-- Start --

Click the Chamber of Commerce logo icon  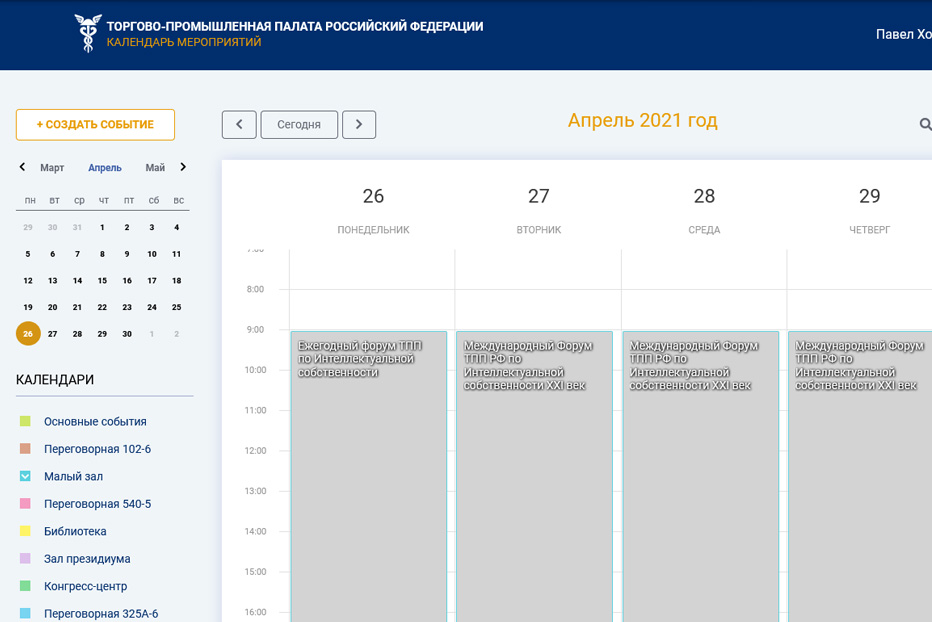pos(88,33)
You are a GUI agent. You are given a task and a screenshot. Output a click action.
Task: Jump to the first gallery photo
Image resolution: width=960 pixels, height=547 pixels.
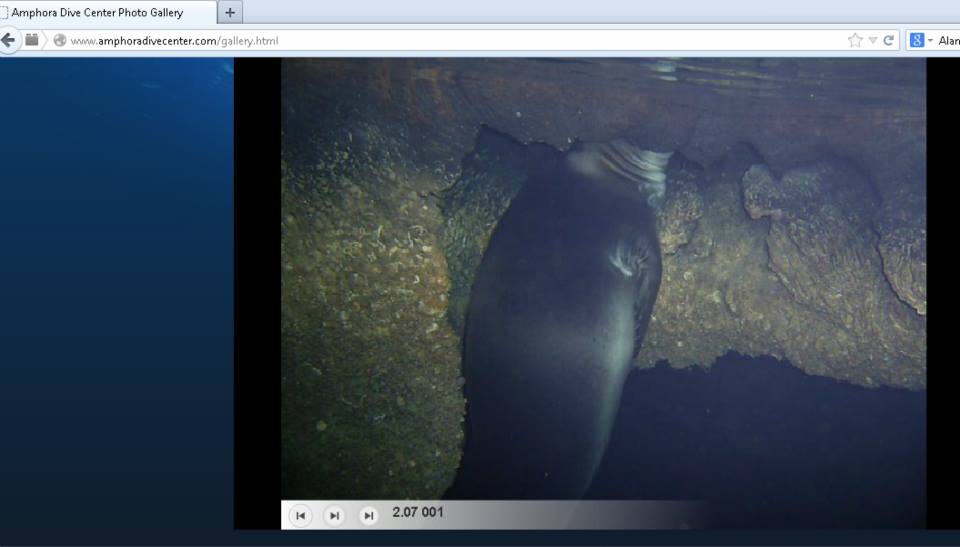(300, 515)
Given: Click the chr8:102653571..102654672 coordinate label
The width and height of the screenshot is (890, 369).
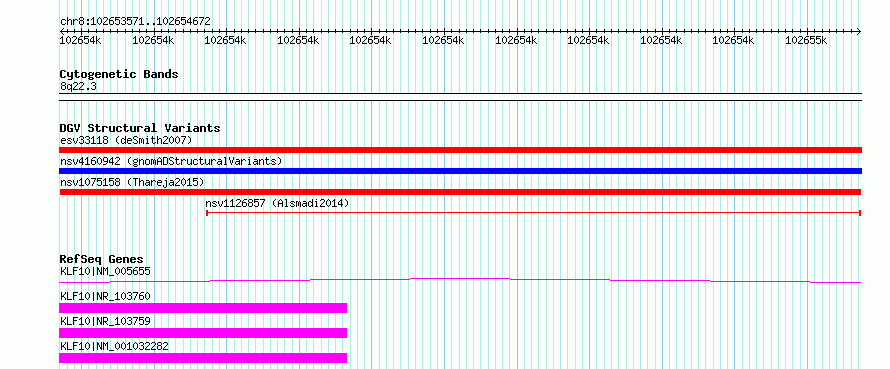Looking at the screenshot, I should click(x=135, y=21).
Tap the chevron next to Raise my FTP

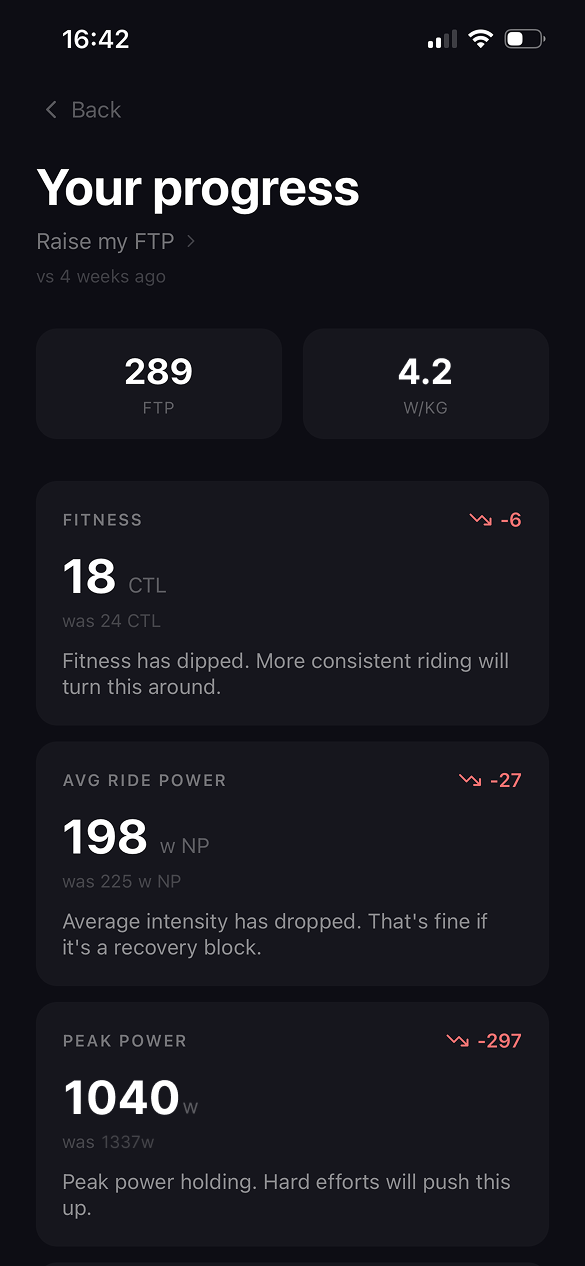[x=190, y=241]
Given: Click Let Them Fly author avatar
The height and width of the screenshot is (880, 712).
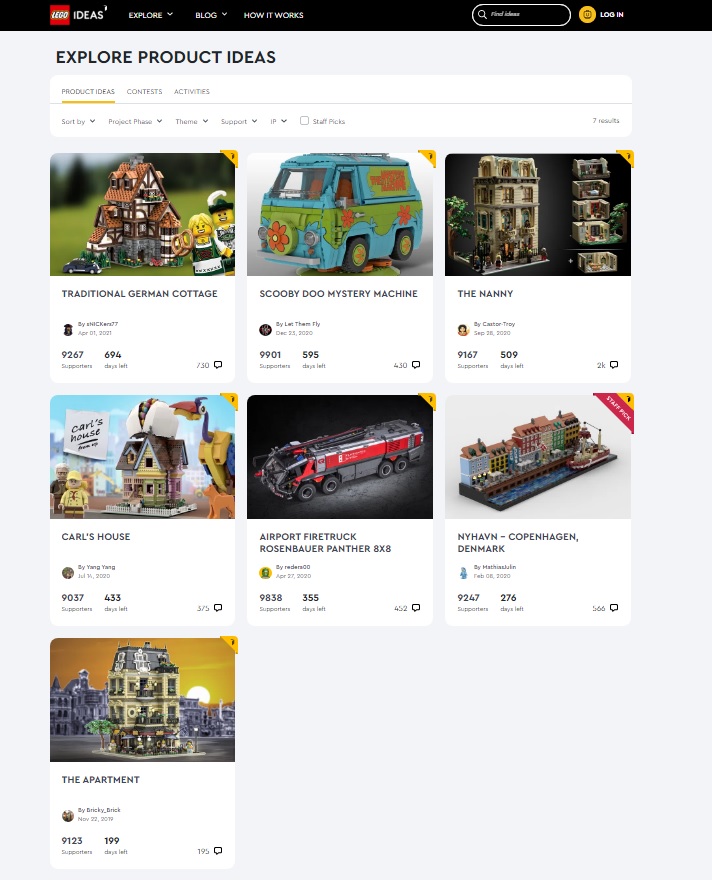Looking at the screenshot, I should pos(265,329).
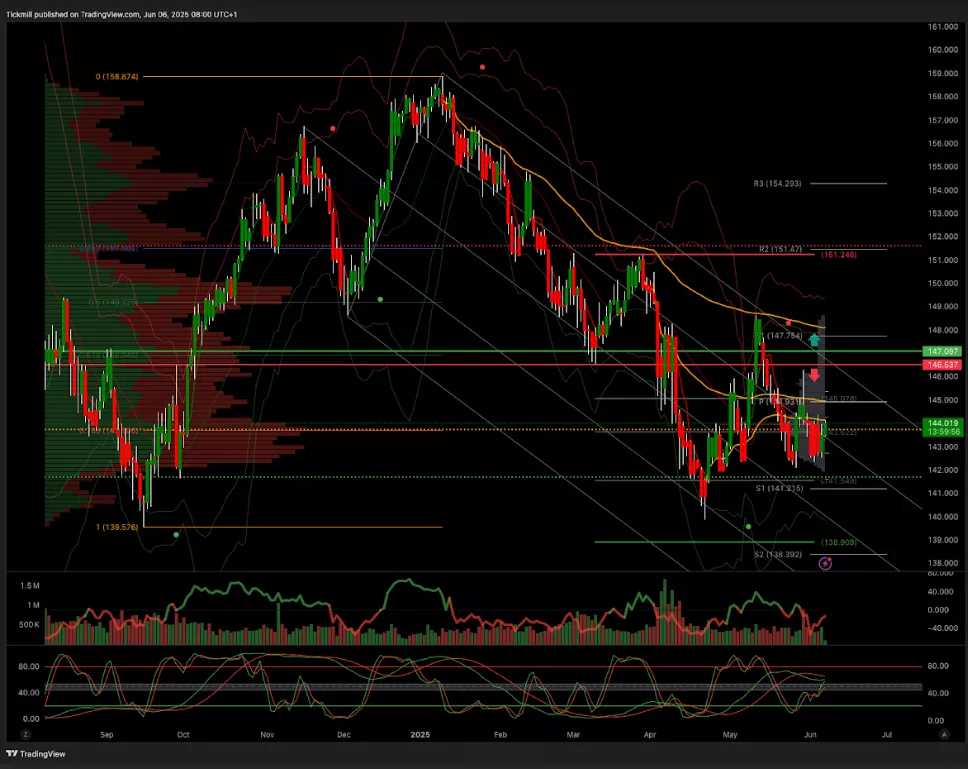Select the red 146.537 price label
Image resolution: width=968 pixels, height=769 pixels.
pyautogui.click(x=944, y=365)
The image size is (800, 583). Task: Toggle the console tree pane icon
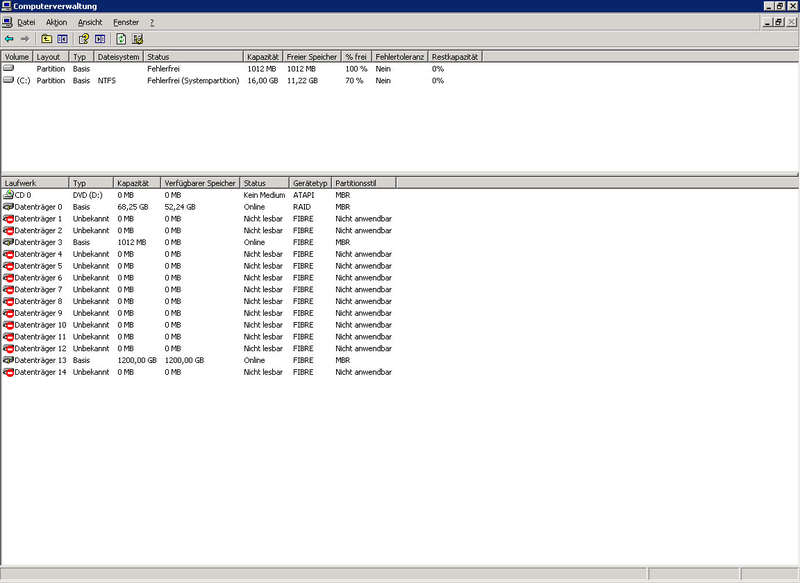pos(62,39)
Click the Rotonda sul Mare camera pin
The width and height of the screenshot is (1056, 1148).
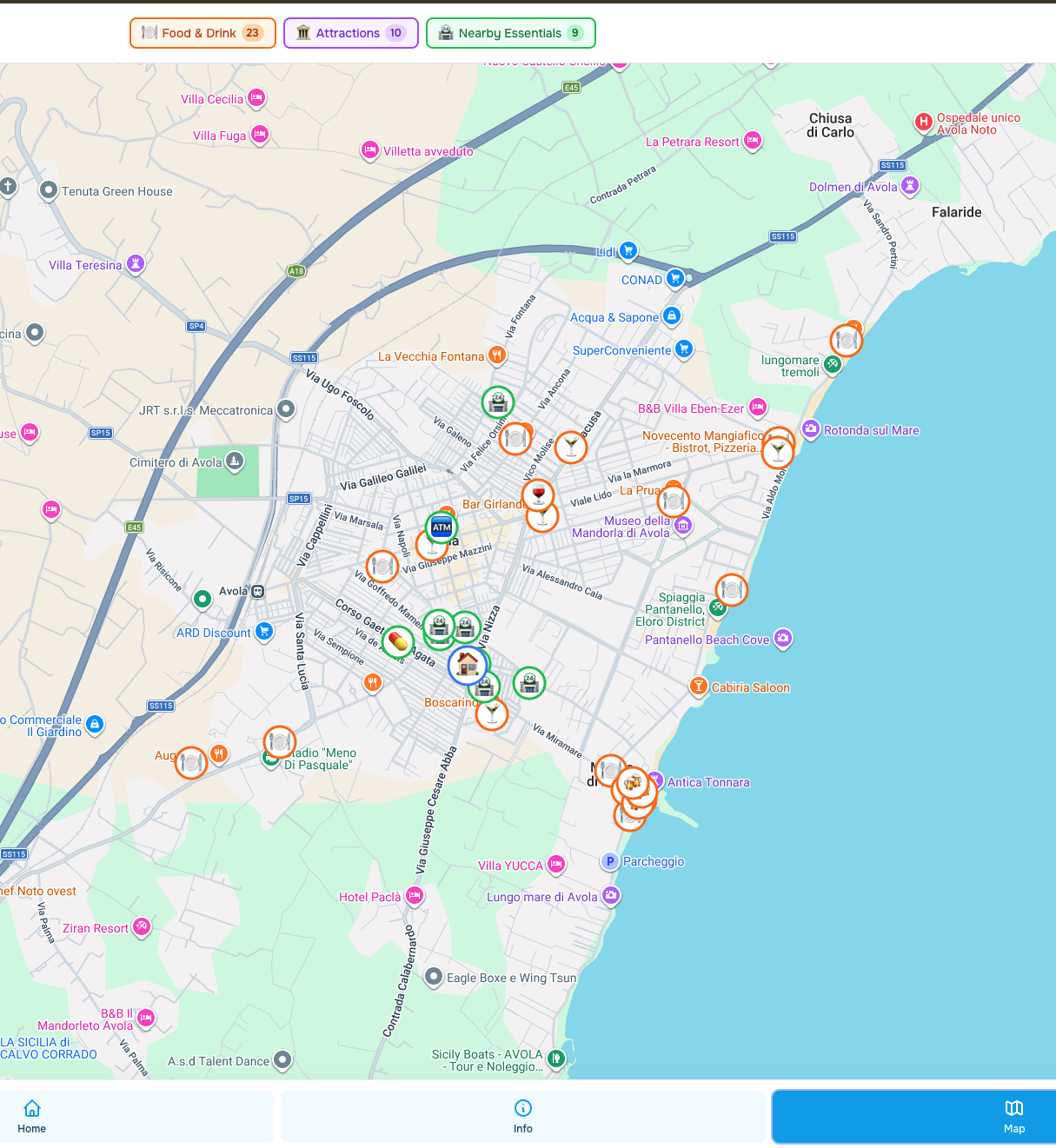tap(811, 429)
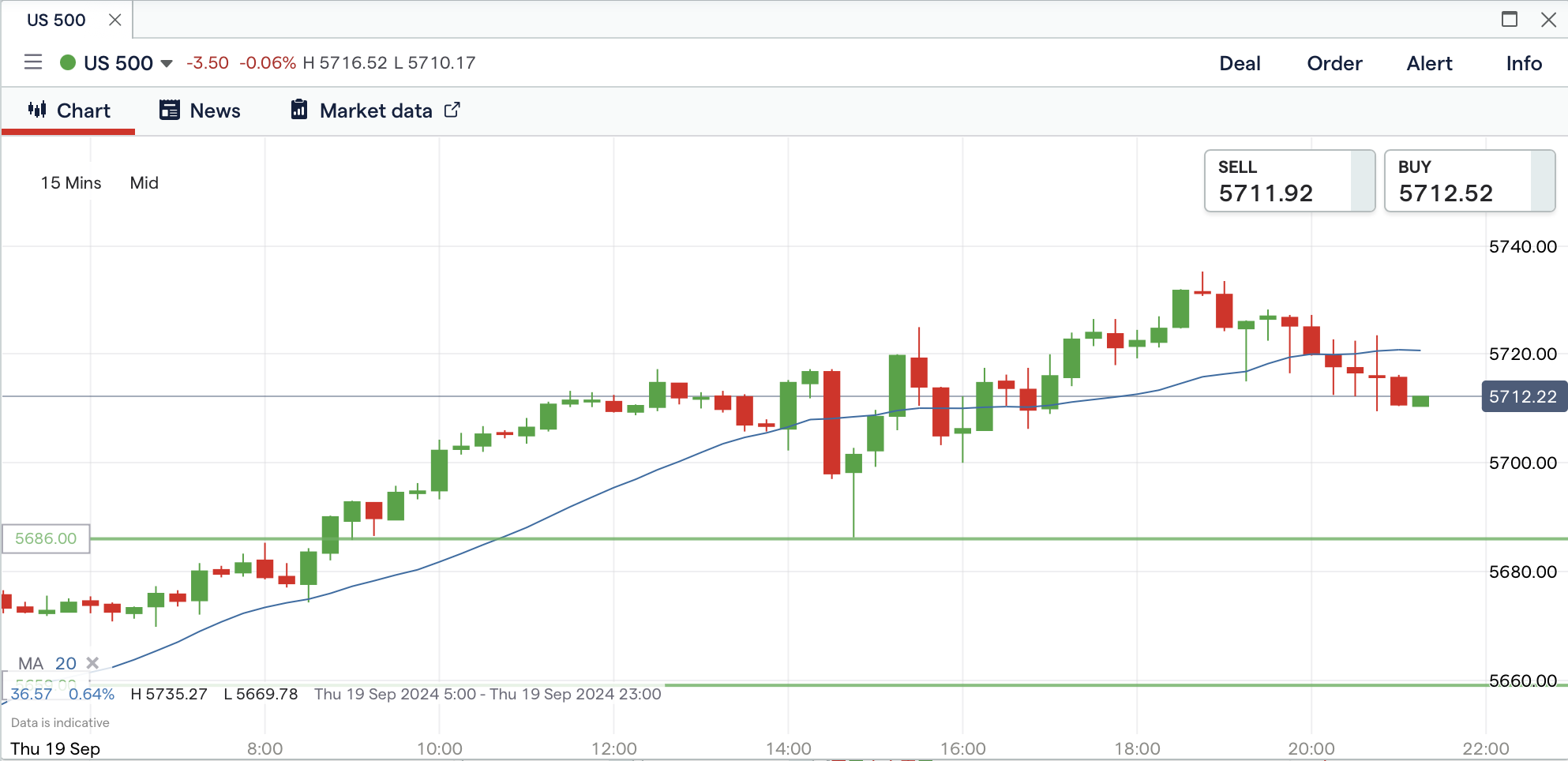Image resolution: width=1568 pixels, height=761 pixels.
Task: Close the US 500 tab
Action: point(115,20)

-- End --

▶ Task prompt:
Can you render the entries as a JSON list of strings, one string per line, beginning at the line that contains "You are a GUI" and stopping after the last line of the entries? Leave out blank lines and the pictures.

▶ Answer for the task:
[
  "You are a GUI agent. You are given a task and a screenshot. Output a click action.",
  "Task: Jump to the first gallery photo",
  "Image resolution: width=960 pixels, height=547 pixels.",
  "(300, 515)",
  "Given: Click the chr8:102653571..102654672 coordinate label",
  "The width and height of the screenshot is (890, 369).",
  "Looking at the screenshot, I should click(x=135, y=21).",
  "Tap the chevron next to Raise my FTP",
  "[x=190, y=241]",
  "Given: Click Let Them Fly author avatar",
  "The height and width of the screenshot is (880, 712).",
  "Looking at the screenshot, I should pos(265,329).",
  "Select the red 146.537 price label",
  "Image resolution: width=968 pixels, height=769 pixels.",
  "pyautogui.click(x=944, y=365)",
  "The image size is (800, 583). Task: Toggle the console tree pane icon",
  "pos(62,39)",
  "Click the Rotonda sul Mare camera pin",
  "The width and height of the screenshot is (1056, 1148).",
  "tap(811, 429)",
  "Image resolution: width=1568 pixels, height=761 pixels.",
  "Task: Close the US 500 tab",
  "Action: point(115,20)"
]